> _THE PROBLEM_
Count the lines of the entries below that contain the string "This", and reply with only that number.

Records for locating described items
-*-

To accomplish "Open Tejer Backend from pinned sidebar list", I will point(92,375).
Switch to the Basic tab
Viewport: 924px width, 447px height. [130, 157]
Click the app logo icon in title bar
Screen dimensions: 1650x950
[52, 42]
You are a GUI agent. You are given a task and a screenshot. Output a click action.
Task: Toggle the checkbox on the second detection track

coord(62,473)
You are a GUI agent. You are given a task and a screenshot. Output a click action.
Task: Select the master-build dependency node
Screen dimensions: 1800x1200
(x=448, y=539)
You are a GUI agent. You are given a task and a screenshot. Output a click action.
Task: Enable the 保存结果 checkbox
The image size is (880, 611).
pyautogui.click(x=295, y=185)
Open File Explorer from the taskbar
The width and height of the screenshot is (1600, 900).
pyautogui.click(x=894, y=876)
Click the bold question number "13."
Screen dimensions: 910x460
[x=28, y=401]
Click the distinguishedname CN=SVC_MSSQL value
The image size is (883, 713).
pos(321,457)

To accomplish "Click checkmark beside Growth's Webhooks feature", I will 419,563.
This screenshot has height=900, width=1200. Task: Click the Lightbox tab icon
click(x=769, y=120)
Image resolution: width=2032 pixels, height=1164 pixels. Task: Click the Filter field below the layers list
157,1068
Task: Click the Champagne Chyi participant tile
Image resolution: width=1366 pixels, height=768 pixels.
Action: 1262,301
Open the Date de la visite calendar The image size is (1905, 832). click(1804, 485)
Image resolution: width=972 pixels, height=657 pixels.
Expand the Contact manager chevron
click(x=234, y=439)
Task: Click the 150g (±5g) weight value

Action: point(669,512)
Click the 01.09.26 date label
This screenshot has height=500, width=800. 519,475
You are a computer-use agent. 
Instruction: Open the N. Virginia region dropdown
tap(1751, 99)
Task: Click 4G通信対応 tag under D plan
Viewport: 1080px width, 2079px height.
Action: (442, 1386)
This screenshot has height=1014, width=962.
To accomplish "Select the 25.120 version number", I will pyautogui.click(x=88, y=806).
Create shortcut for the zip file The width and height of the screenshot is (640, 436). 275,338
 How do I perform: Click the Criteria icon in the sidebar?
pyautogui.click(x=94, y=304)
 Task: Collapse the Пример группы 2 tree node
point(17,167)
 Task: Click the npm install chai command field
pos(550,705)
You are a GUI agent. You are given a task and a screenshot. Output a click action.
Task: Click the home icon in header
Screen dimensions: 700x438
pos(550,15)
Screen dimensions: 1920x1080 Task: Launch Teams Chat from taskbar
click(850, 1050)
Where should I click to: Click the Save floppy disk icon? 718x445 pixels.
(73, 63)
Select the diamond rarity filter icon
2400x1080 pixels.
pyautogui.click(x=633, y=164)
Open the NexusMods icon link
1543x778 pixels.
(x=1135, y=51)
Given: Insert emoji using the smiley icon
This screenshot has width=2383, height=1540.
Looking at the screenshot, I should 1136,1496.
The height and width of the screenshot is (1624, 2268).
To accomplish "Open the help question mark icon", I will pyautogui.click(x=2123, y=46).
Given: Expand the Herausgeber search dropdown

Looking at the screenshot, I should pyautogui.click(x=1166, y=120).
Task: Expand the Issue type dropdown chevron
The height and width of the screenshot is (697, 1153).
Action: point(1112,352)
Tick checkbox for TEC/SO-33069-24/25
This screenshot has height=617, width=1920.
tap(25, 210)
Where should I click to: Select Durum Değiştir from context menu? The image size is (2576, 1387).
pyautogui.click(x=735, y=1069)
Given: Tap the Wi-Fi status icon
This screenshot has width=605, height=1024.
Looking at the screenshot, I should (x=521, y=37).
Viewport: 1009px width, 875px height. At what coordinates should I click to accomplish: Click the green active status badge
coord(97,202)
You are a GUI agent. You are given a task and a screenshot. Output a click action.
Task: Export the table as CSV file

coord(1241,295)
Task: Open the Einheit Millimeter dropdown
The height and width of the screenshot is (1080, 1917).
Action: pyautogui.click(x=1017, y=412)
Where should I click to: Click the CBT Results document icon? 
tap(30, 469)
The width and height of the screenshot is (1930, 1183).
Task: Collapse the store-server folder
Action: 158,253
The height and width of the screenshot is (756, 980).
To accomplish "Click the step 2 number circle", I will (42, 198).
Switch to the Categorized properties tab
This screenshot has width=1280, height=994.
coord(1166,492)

-*-

> _PROBLEM SOLUTION_
7